I walk into Cadgwith Cove. It’s a quaint fishing village, tightly packed with thatched cottages, lobster pots piled high.
I climb out the far side, onto gorsey cliffs under a cloudy sky, with small patches of pale blue struggling to break through. There’s a refreshing cool breeze. I can feel my blister, but it isn’t too painful.
As well as cattle, there are horses on the cliffs, eating heather.
At Poltresco, I descend through woods to cross an attractive wooden footbridge, amid abandoned cottages.
The Path to Coverack switchbacks a bit, as it follows the corrugated coastline. But it is not as severe as Penwith or north Cornwall.
There are some pleasing patches of vegetation, reflecting the late summer season, and the milder climate on this southern side of the peninsula.
After a strenuous climb up to Beagles Point, there is view clear back to the Lizard Point.
I get irritated with my guide book. It has Ordnance Survey maps, but they are shrunk to fit the small pages. Although I know this, I repeatedly underestimate distances, and get frustrated when it takes too long to get to my next destination.
I stop for a foot inspection. The blisters are multiplying, jumping to other toes. I apply plasters. A fellow walker, coming the other way, stops for a chat. It’s his first time in Cornwall. He’s sceptical about the chances of reaching Lizard Point. I say, “That’s it there.” But if his guide book is like mine, he’ll have no way of knowing how long it will take.
Approaching Coverack, I get too smart. My map shows tantalising inland field paths, offering a flatter and more direct route into the town than the interminably fiddly coast Path. Inevitably, I get lost and end up scrambling across fields to find a road.
Lunch in Coverack cheers me up – pizza and coffee at Archie’s Loft cafe, overlooking the harbour.

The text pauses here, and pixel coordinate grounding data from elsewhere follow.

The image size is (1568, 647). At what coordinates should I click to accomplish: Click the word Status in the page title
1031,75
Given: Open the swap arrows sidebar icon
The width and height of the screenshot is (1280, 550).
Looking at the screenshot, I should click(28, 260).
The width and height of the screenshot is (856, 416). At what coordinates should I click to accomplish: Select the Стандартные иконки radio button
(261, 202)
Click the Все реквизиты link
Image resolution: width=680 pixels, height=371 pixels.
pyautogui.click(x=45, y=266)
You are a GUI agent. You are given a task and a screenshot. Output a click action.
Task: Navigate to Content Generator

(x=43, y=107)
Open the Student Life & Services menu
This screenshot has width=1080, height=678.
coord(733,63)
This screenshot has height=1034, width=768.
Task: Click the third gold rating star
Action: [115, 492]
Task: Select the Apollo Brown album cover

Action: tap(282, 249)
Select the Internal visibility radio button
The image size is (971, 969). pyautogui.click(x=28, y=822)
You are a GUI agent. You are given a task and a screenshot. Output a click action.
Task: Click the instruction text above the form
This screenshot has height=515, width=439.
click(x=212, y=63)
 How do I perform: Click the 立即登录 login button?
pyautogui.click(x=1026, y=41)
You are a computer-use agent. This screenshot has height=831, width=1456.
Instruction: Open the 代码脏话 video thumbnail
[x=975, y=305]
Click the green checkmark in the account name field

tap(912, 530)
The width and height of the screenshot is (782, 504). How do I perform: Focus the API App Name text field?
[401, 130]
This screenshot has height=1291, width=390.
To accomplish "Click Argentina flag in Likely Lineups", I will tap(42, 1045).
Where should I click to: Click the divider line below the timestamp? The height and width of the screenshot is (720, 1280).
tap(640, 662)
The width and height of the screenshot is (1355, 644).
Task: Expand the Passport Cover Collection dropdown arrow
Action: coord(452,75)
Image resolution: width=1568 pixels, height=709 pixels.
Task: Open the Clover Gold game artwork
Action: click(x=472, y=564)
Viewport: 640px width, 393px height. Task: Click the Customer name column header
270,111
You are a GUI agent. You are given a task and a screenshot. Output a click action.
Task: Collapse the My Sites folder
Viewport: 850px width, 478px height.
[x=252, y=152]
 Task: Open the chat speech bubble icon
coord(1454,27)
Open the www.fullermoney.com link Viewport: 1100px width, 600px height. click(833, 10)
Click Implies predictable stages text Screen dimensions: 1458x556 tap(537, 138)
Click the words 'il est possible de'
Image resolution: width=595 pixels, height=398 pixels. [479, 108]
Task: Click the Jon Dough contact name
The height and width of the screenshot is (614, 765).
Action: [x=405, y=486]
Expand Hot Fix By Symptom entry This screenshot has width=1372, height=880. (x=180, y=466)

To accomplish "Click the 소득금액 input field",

When I resume walking after lunch, refreshed and rested, frustration with my guide book, and all other agitation, falls away. Perhaps it takes a few days out of London to relax. I accept that I will reach the end of the day’s walk when I have walked enough steps to cover the distance, and that number will not be affected by worrying. I should just plod on and enjoy the walk. It is, after all, a privilege to be in such a glorious place.
It strikes me that walking is like writing. When you’re writing a novel, each sentence and paragraph can feel a struggle. If it is so hard to fill a page, how on Earth can you complete eighty- or ninety-thousand? Walking the Path, it feels too far even to the next headland, let alone think about completing the 630 miles.
Yet, in both cases, the thing to do is stop stressing about how far away the end-point is: just focus on the next step; the next paragraph; the view from the next peak. Forget how far away the end of the book is, and immerse yourself in the scene you’re writing now and make that as good as it can be.
If you plug away, there comes a time when the day’s walk is over, the chapter is finished, the first draft is completed. 630 miles is made up of thousands of individual steps, and each can only be taken separately. A novel is thousands of words, which you write one at a time.
I keep this new philosophy of mindful walking with me as the Path winds round an unattractive headland dominated by a disused quarry. And heads inland from the grey and uninteresting Godrevy Beach, to approach Porthallow By an inland road route.
And the Path rewards me for my new-found level of Zen. I trudge into Porthallow and there by the beach car park is a sturdy monument marking the halfway point of the South West Coast Path. And the Five Pilchards Inn is close by, for the modest celebration.
Over dinner in the Five Pilchards, I reflect on my 24 days on the Coast Path since I set out from Minehead (see 11 April 2016). At this rate, I may reach Poole some time in 2021.
One day – one step, one page – at a time!